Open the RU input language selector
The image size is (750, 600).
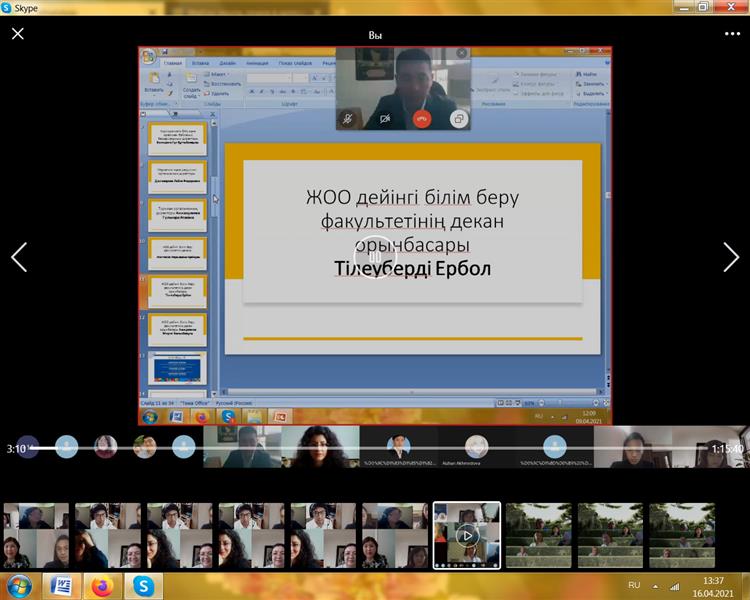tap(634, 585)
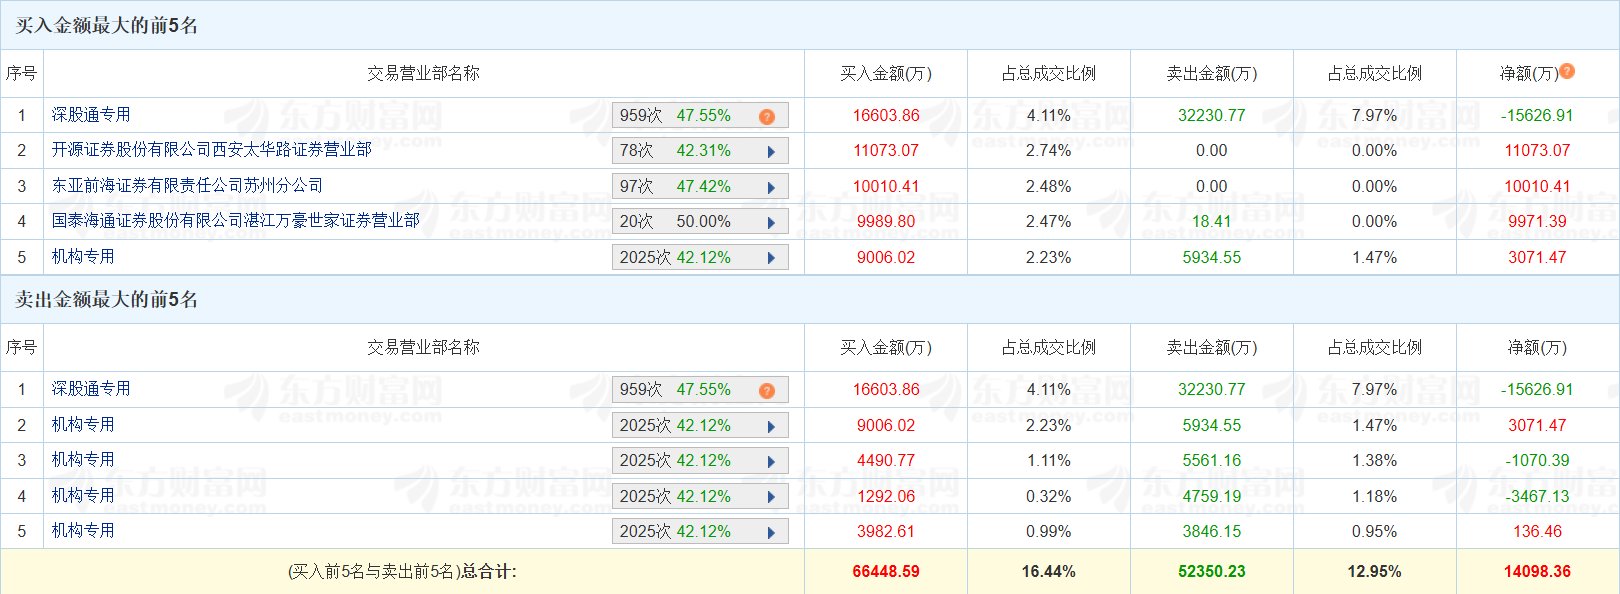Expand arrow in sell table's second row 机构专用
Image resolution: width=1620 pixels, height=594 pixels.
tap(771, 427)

--------

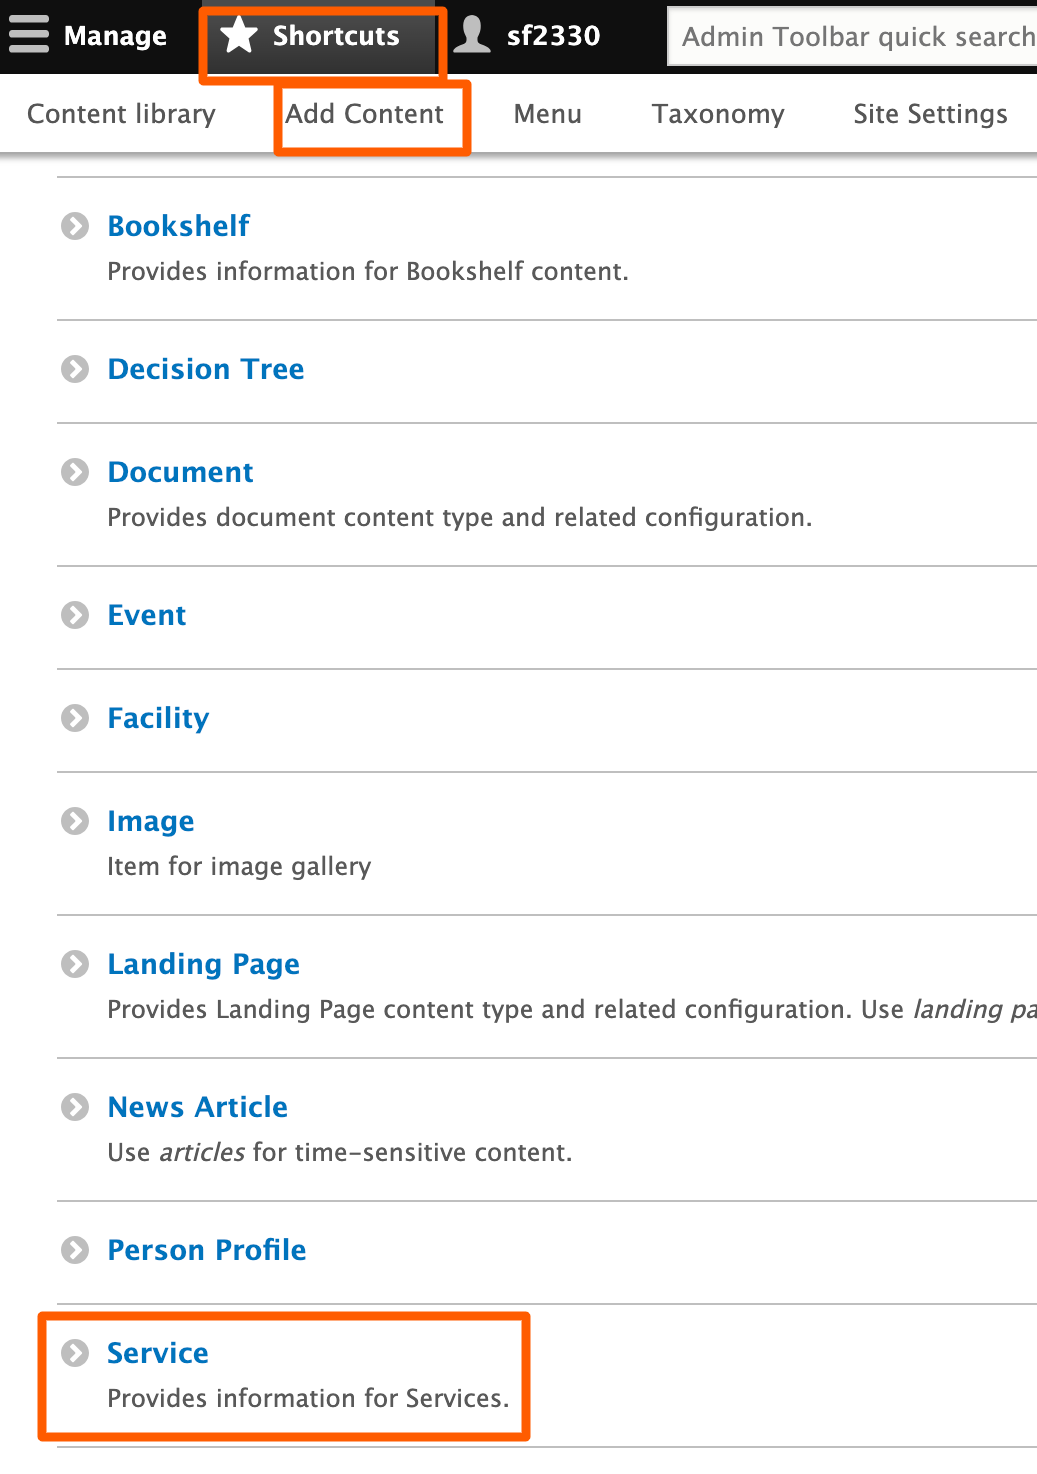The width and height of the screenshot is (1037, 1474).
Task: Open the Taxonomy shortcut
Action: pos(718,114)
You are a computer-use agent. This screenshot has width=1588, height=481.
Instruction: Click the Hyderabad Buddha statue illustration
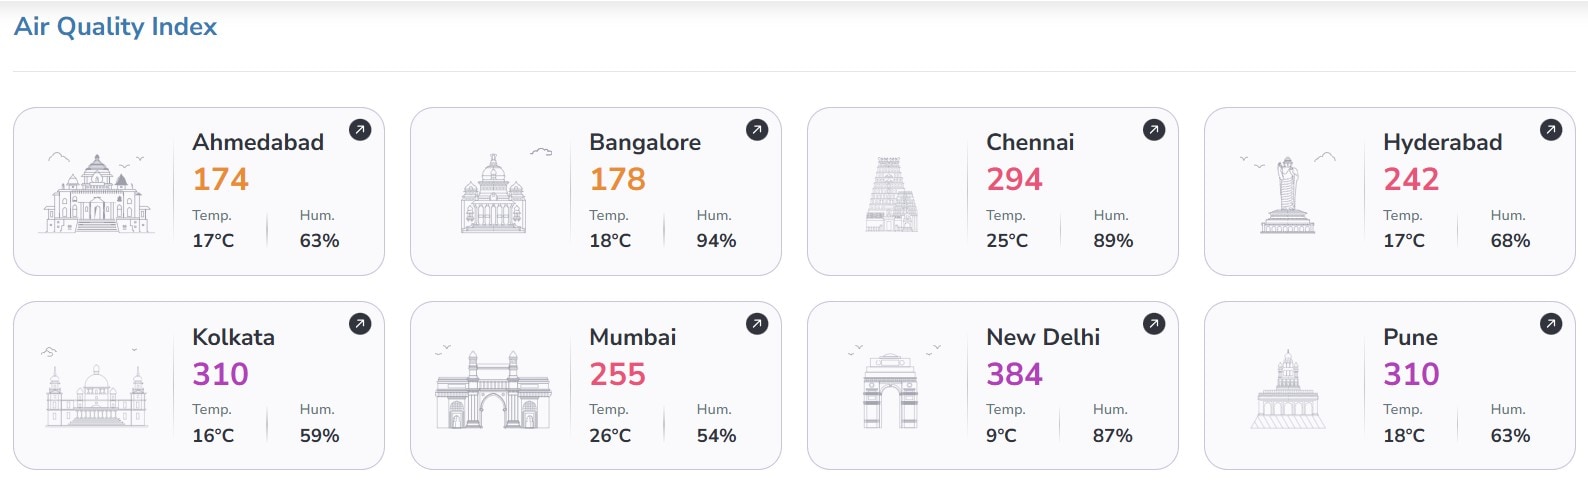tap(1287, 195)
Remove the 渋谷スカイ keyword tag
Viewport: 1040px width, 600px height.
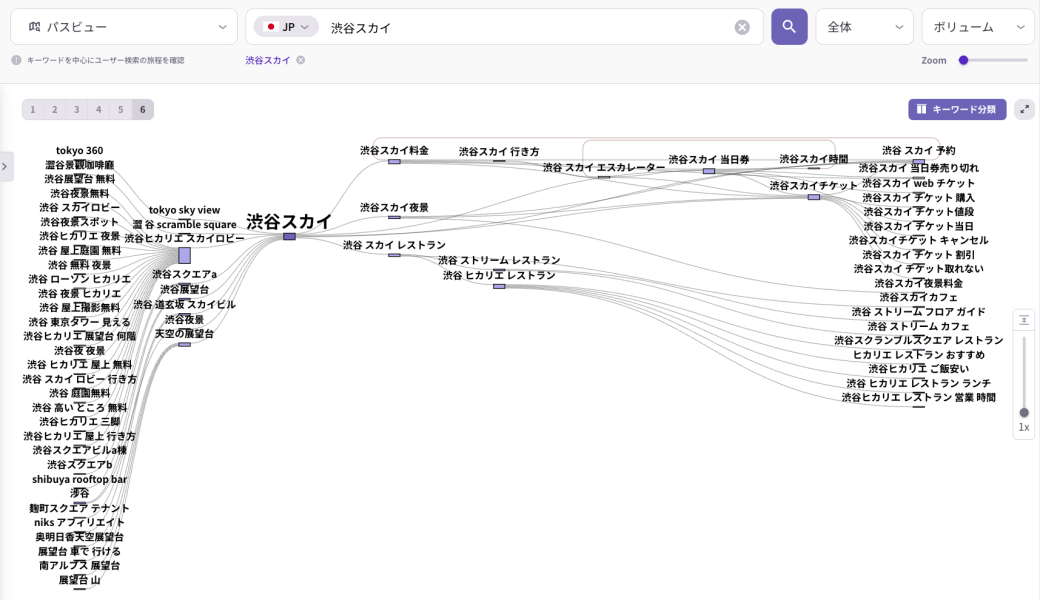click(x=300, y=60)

--------

WRITTEN REQUEST -
Count the lines in the entries above that contain the string "Open", treating uppercase and lowercase as different, and give only that number.

ANSWER TO THIS TASK -
2